Oh, God, it's not Stringfellow, is it? No.
It's Chegg.
What? My name's Scott Chegg.
That's it? Isn't that enough? I was bullied for years.
The other boys grabbed me and rolled me in breadcrumbs in home economics.
That name has been a curse.
Well, Scott is a stupid name, but I can live with it.
So you might want to go out sometime? Yes, I think I might.
I just appreciate honesty.
It's important to get all the little secrets out before jumping into a relationship.
I agree.
- (BABY CRIES) - Is that YOUR baby? Let's get you nice and drunk.
Then I can tell you all about me.
Only me! Just making sure everything's all Janet, er Wesley We were just having a sleep.
For old times' sake.
A sleep? Then why has Donna got a used condom in her hair? It's conditioning.
It's good for split ends.
Well, I'm satisfied.
Let's go get some eggs.
I can't believe you two.
Gaz, you promised me this wouldn't happen again! Do you want to get in? No, I do not! We're not French! We can't keep doing this.
She's right.
This is ridiculous.
Ridiculous or strangely arousing? You're a dick! Do you love me at all? You know I do.

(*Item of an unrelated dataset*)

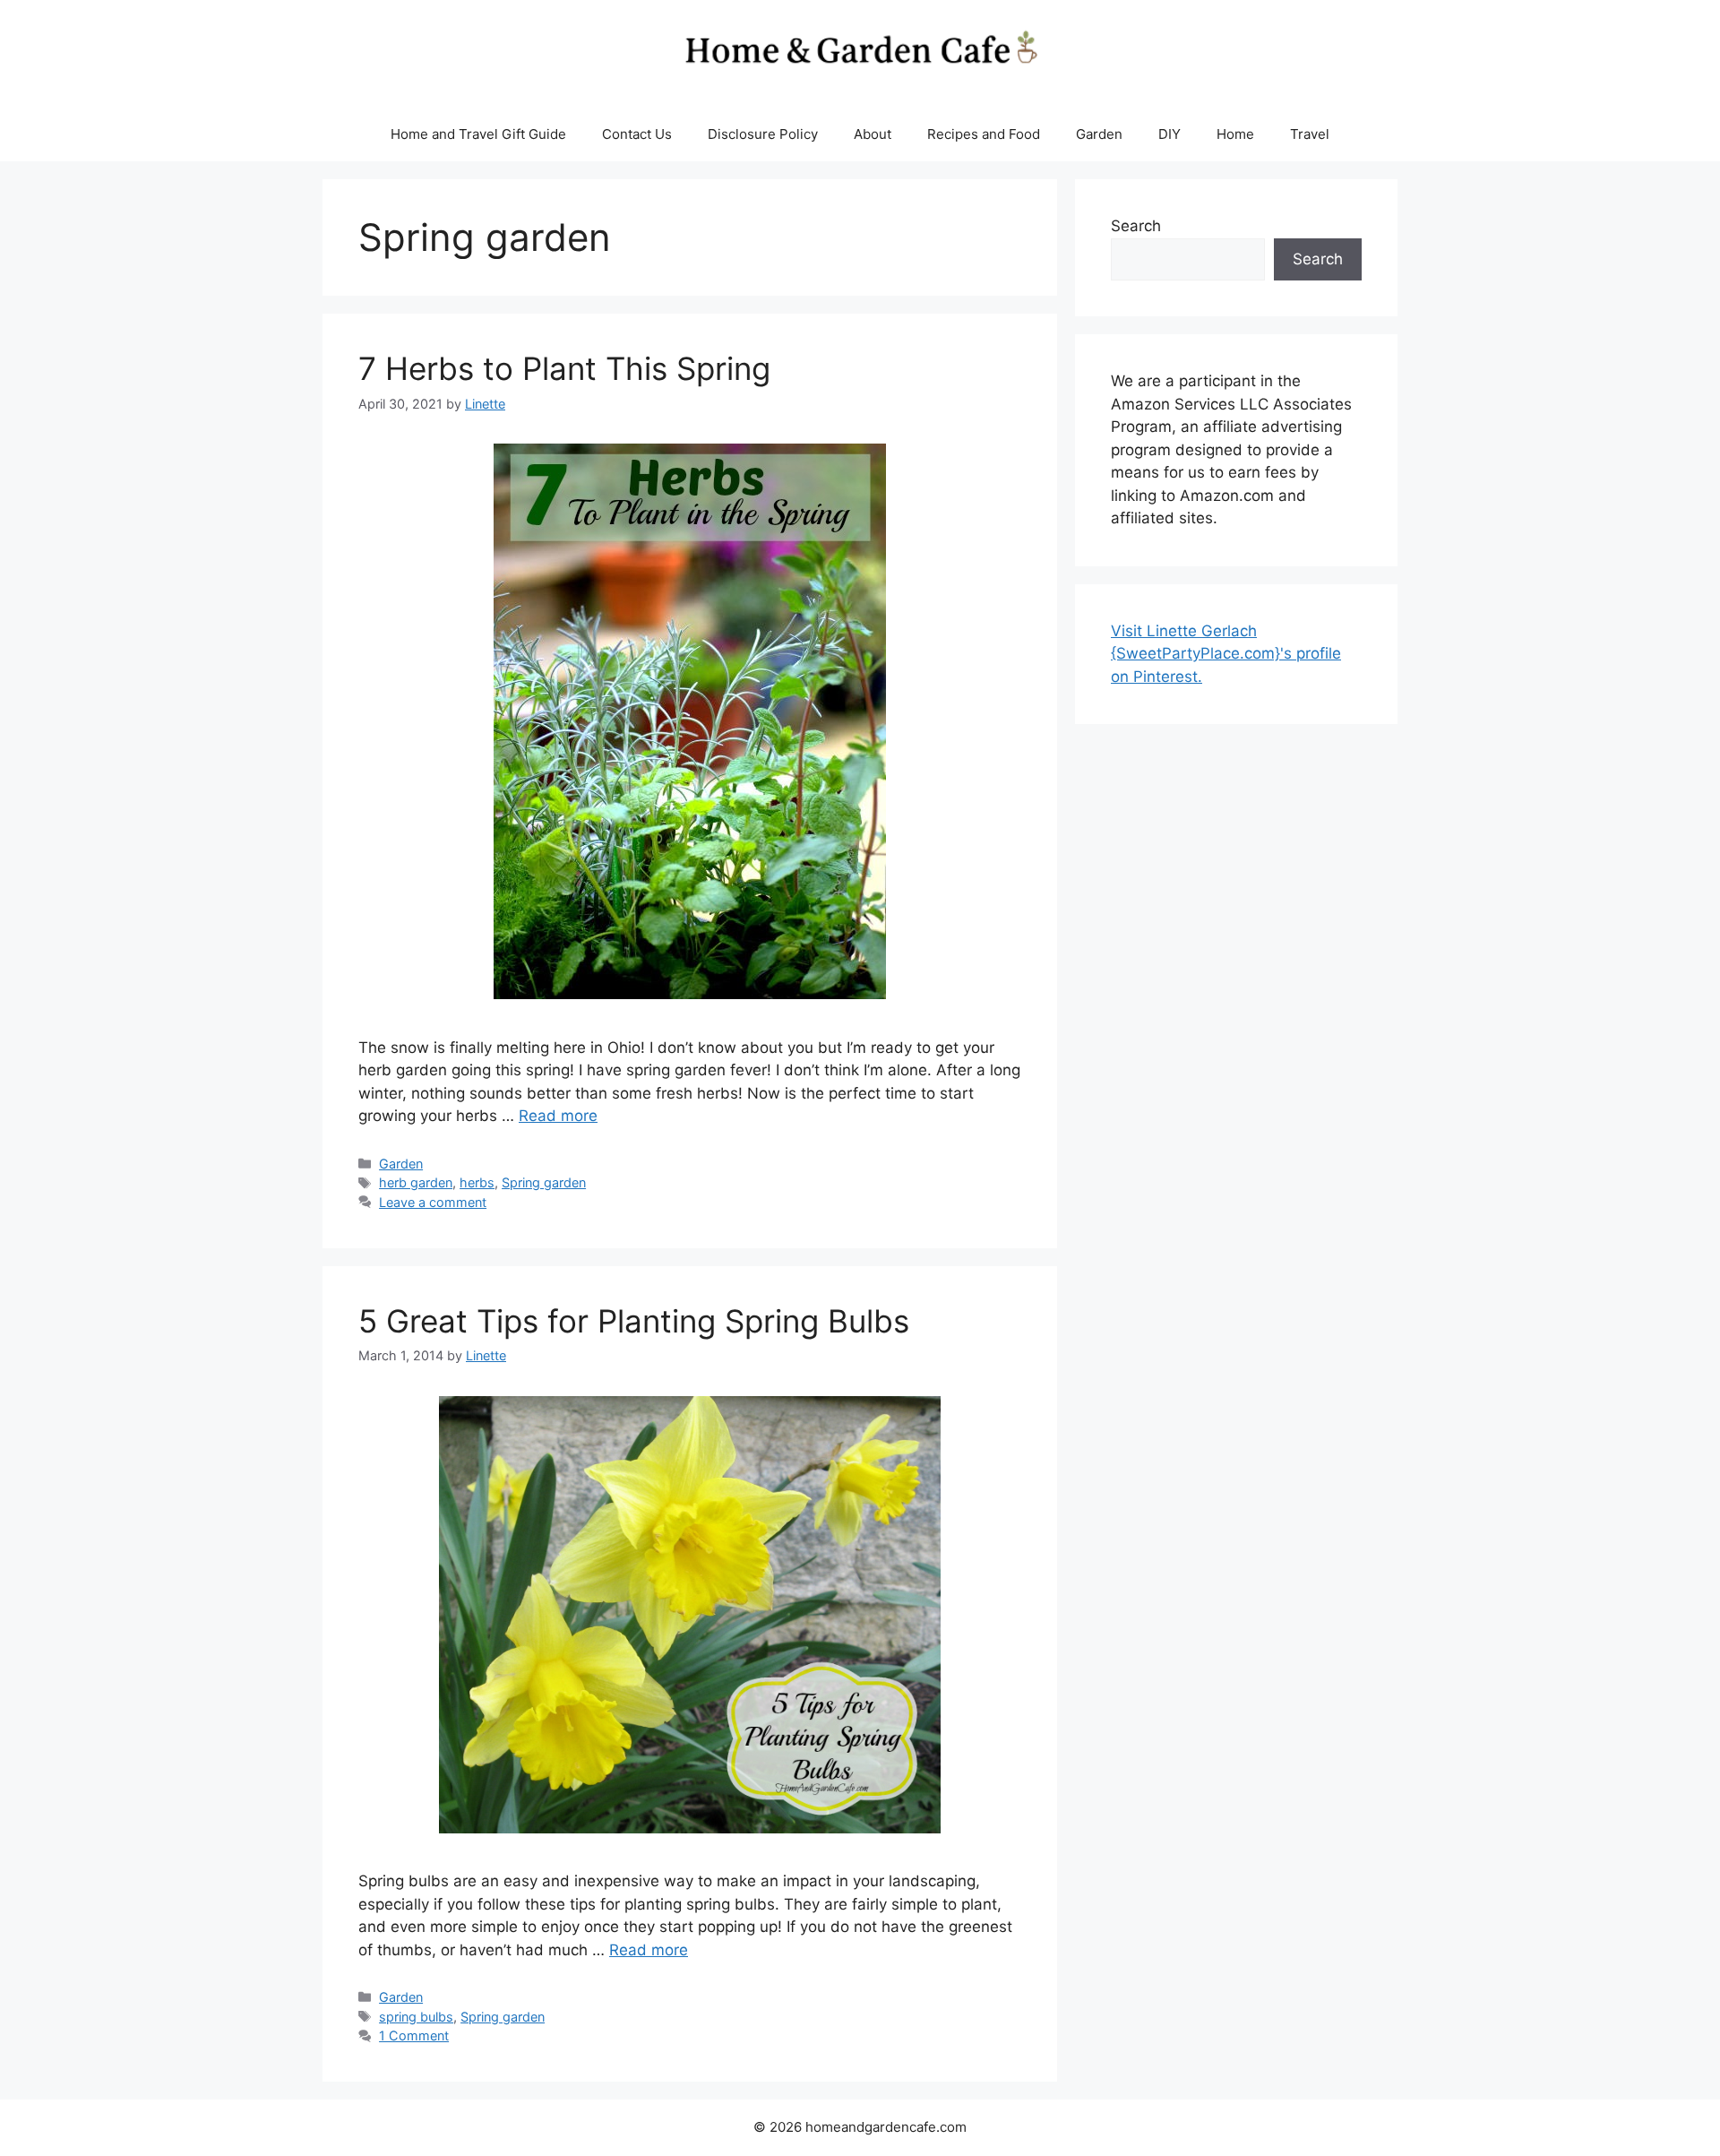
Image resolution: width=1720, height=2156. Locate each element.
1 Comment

And I love Corinthian more than anything.
Then why do you keep doing this? Because because I love Donna, too.
That didn't seem to matter when you were shagging me behind HER back! You said you wanted to be with me.
Did we go through all that shit for nothing? I'm sorry, Janet.

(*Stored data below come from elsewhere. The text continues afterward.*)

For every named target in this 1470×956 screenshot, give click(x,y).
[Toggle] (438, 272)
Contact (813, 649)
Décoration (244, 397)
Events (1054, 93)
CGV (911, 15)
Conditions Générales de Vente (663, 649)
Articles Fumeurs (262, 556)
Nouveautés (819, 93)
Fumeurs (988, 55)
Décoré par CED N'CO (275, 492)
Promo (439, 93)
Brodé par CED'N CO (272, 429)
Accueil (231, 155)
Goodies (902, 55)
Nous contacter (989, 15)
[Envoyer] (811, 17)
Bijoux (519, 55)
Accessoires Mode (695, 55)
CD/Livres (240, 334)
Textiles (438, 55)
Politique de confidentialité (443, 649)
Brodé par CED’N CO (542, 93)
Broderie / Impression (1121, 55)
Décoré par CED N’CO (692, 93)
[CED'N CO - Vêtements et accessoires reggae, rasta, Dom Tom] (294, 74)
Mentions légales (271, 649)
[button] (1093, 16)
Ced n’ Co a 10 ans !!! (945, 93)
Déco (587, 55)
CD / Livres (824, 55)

I never meant for this to happen, but I've been kidding myself.
I wish I didn't but I love him too.
I always have.
What are we going to do? I don't know.
But we can't go on like this.
This isn't fair on any of us.
You've got to choose, Gaz.
It's impossible! It's like trying to choose between Ant and Dec.
You have to decide what you want once and for all.
Janet's right.
It's make-your-mind-up time.
There'll be no going back after this.
It's up to you, Gaz.
So who's it going to be? Hey, Mr Bartender, give me a drink I want a cold, wet glass with bubbles in it And that doesn't mean I can't handle anything stronger now Just think I'll wait a while I'll have a pint of lager, please And a pack of flakies.